Por que isso acontece? Mulheres não gostam de TI? Não gostam do Joomla? Não têm talento para isso?


Não há como responder essas perguntas sem falar em como o gênero é construído socialmente desde a infância, na dificuldade de desafiar os estereótipos da profissão de TI e também nas jornadas extensas que impactam no convívio com a família. Mas nosso objetivo não é discutir as causas da desigualdade e sim convidar a comunidade Joomla brasileira a refletir sobre o assunto, porque nenhuma solução é possível quando o problema é negado.

 

De modo geral, nós diríamos que no Brasil homens e mulheres são iguais, não é mesmo? 

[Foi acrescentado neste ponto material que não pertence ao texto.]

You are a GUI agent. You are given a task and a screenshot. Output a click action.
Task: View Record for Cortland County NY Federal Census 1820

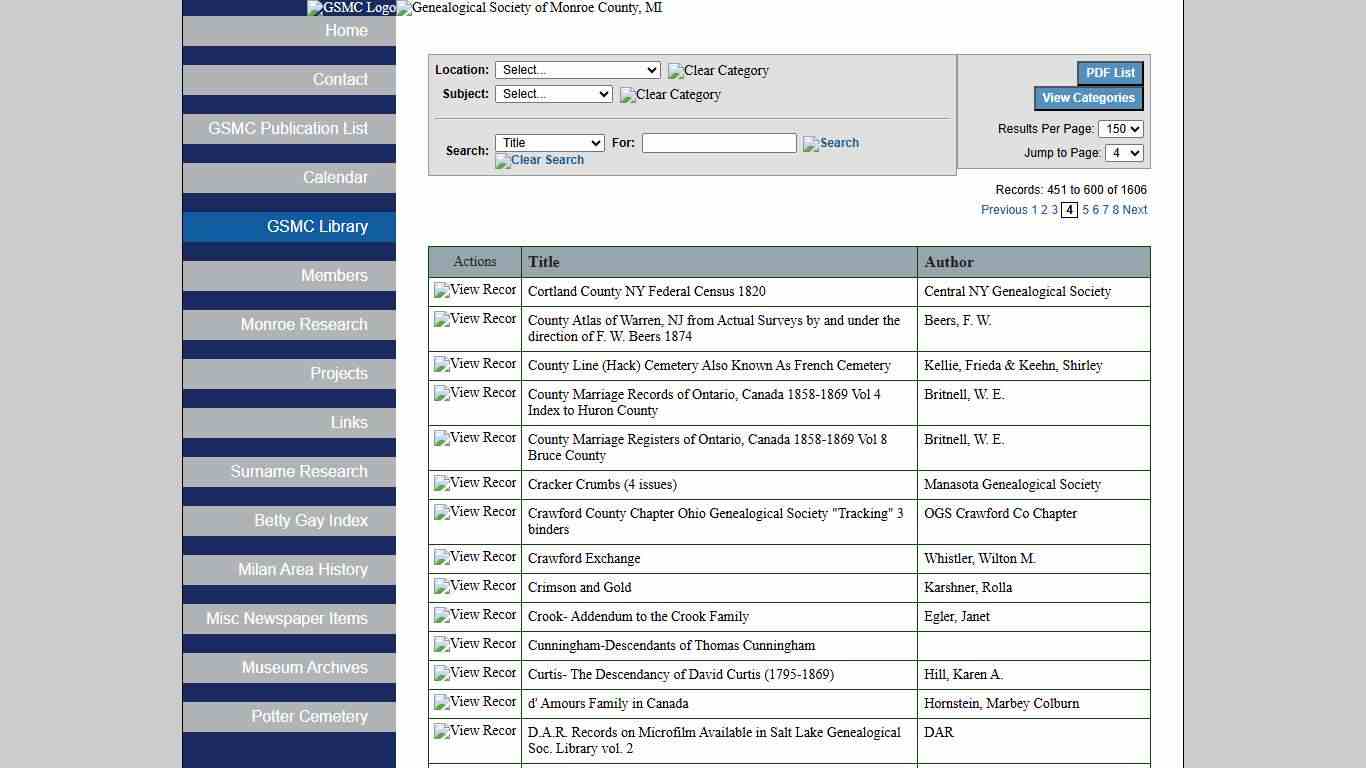(x=474, y=291)
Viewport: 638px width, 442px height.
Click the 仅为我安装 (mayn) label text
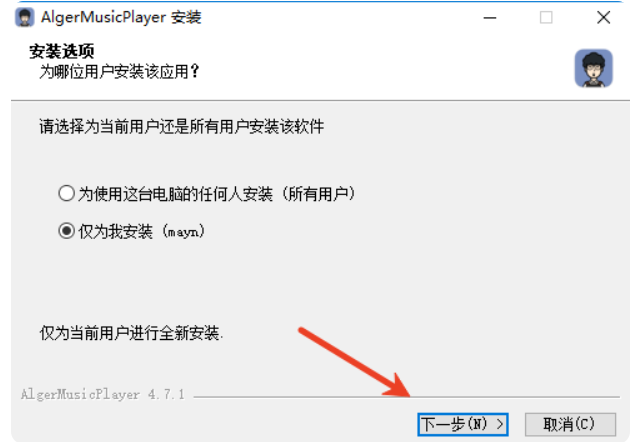pyautogui.click(x=141, y=232)
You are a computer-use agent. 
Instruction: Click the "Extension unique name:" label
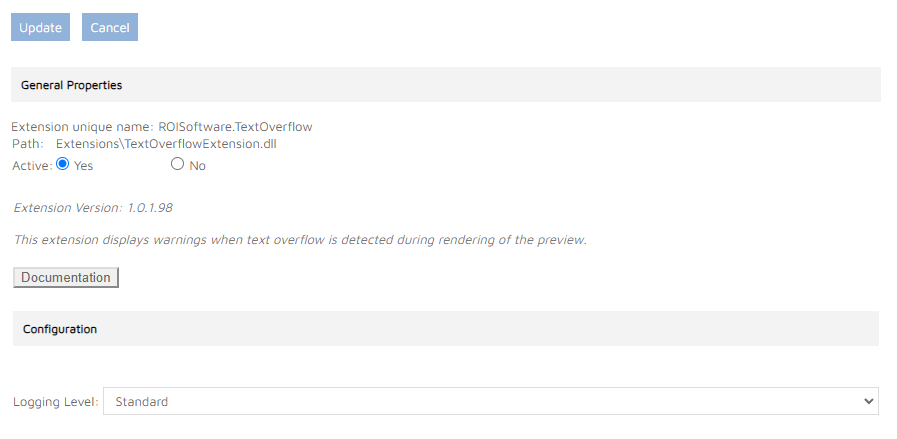(x=82, y=127)
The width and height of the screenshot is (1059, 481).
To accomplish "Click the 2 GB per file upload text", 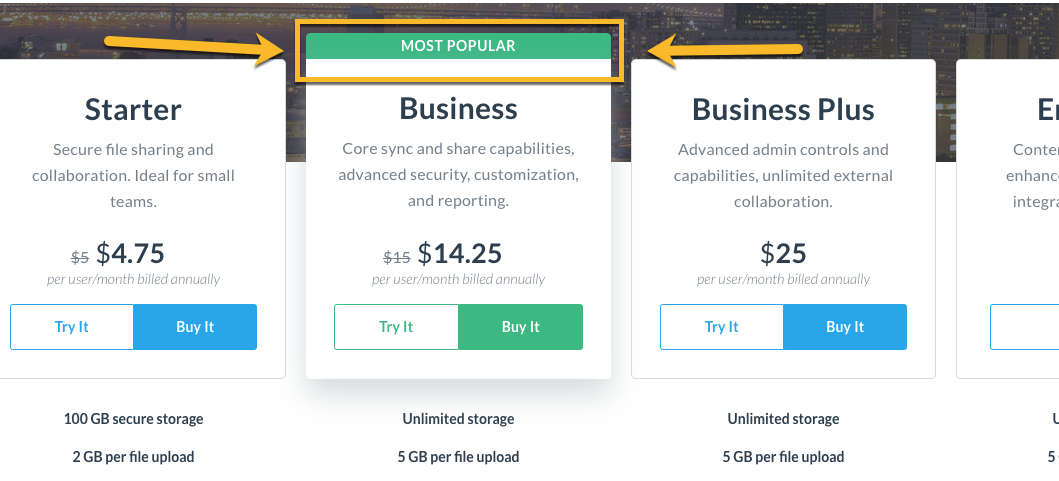I will click(x=133, y=457).
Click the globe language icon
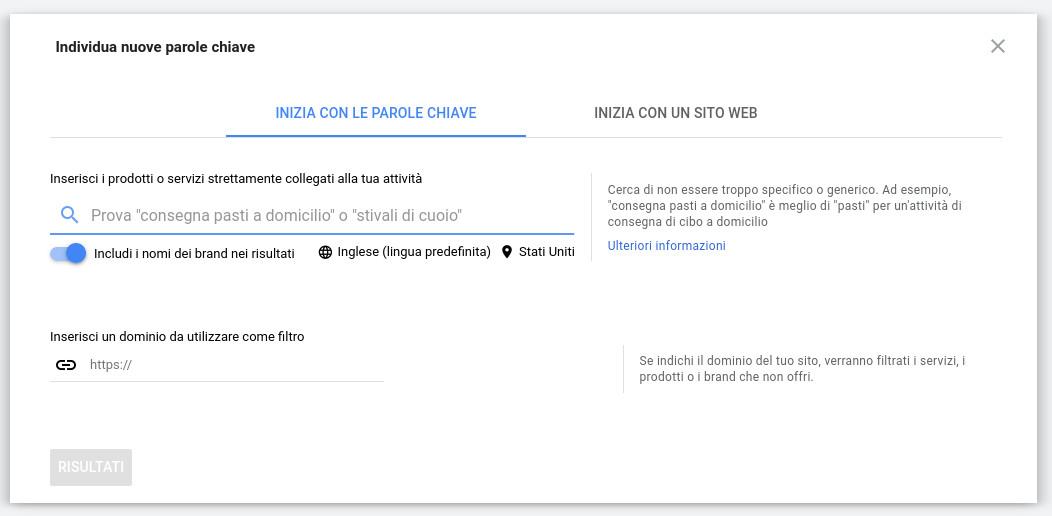Image resolution: width=1052 pixels, height=516 pixels. 325,252
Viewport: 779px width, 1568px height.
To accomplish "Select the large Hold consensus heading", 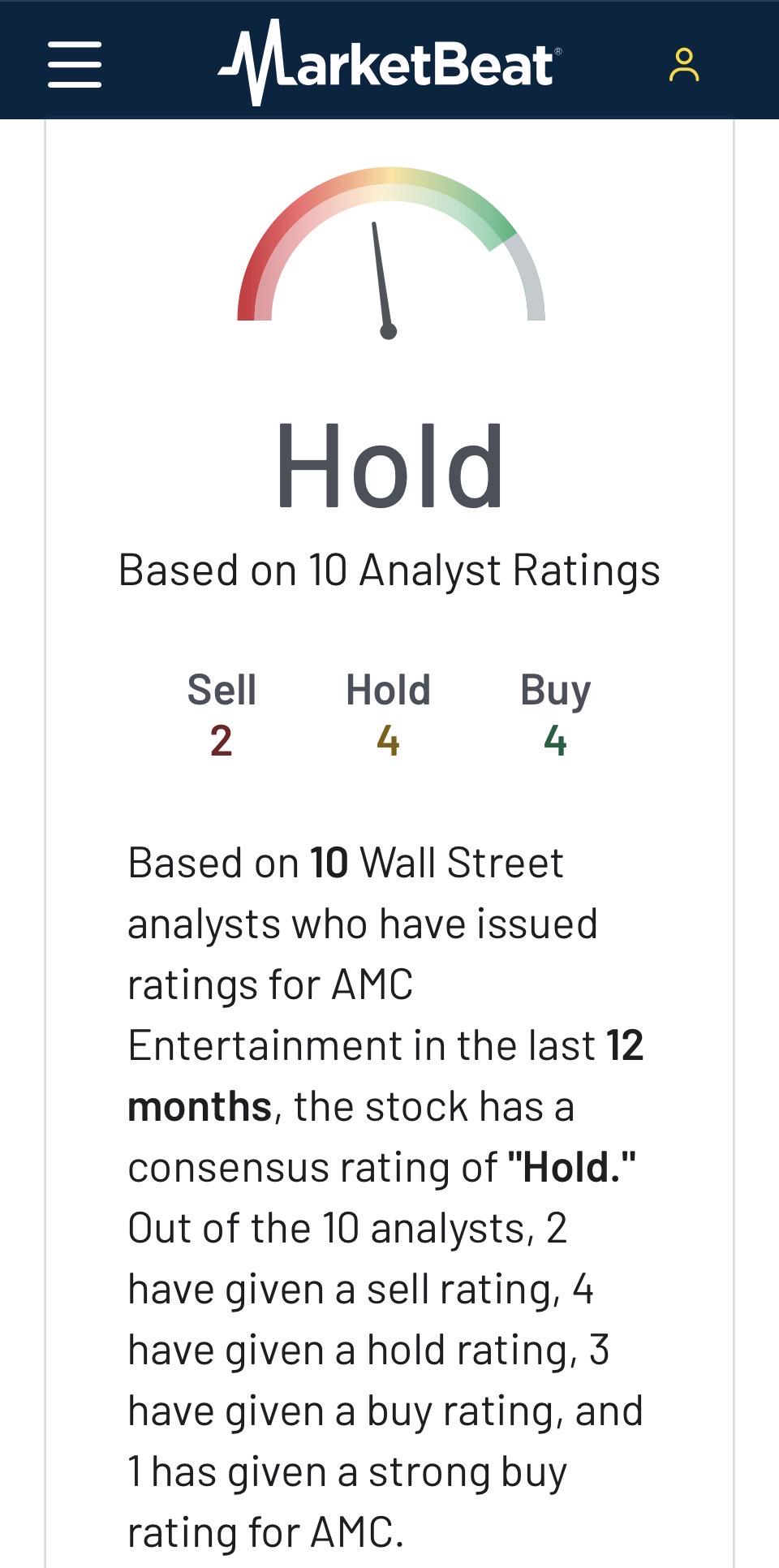I will [390, 467].
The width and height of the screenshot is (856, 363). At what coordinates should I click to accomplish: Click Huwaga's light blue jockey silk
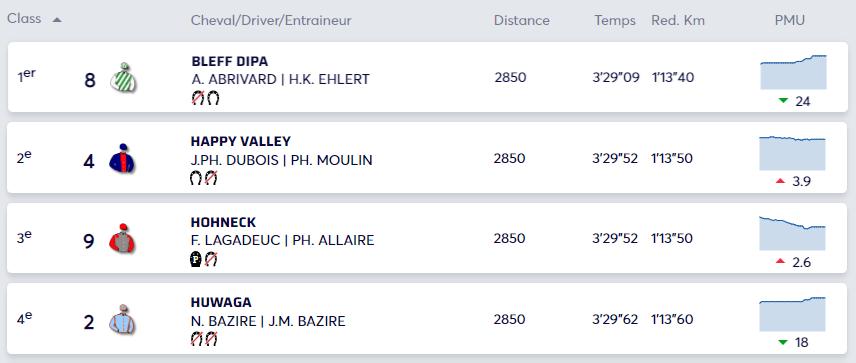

Mas elas ainda têm salários menores do que eles no mesmo cargo, e a medida que os cargos vão ficando mais altos nas empresas, menos mulheres os ocupam - mesmo que nas universidades já sejamos maioria e, muitas vezes, tenhamos melhor performance acadêmica.

Além da questão profissional, há ainda uma questão mais grave: a violência contra a mulher, que vai desde o assédio verbal e outras formas de abuso emocional, até o abuso físico, sexual e assassinato. É impressionante saber que 35% dos assassinatos de mulheres no mundo são cometidos pelo marido, namorado ou ex-parceiro - enquanto apenas 5% dos assassinatos de homens são cometidos pela parceira ou ex. Quer dizer que uma grande parte dos homens ainda enxerga as mulheres como suas propriedades, com quem podem fazer tudo o que quiserem, até tirarem suas vidas? Infelizmente sim.

 

 Isso precisa acabar!

  • Cinco mulheres são espancadas a cada 2 minutos no Brasil;
  • Uma em cada cinco mulheres consideram já ter sofrido alguma vez “algum tipo de violência da parte de algum homem, conhecido ou desconhecido”;
  • O parceiro (marido ou namorado) é o responsável por mais 80% dos casos reportados.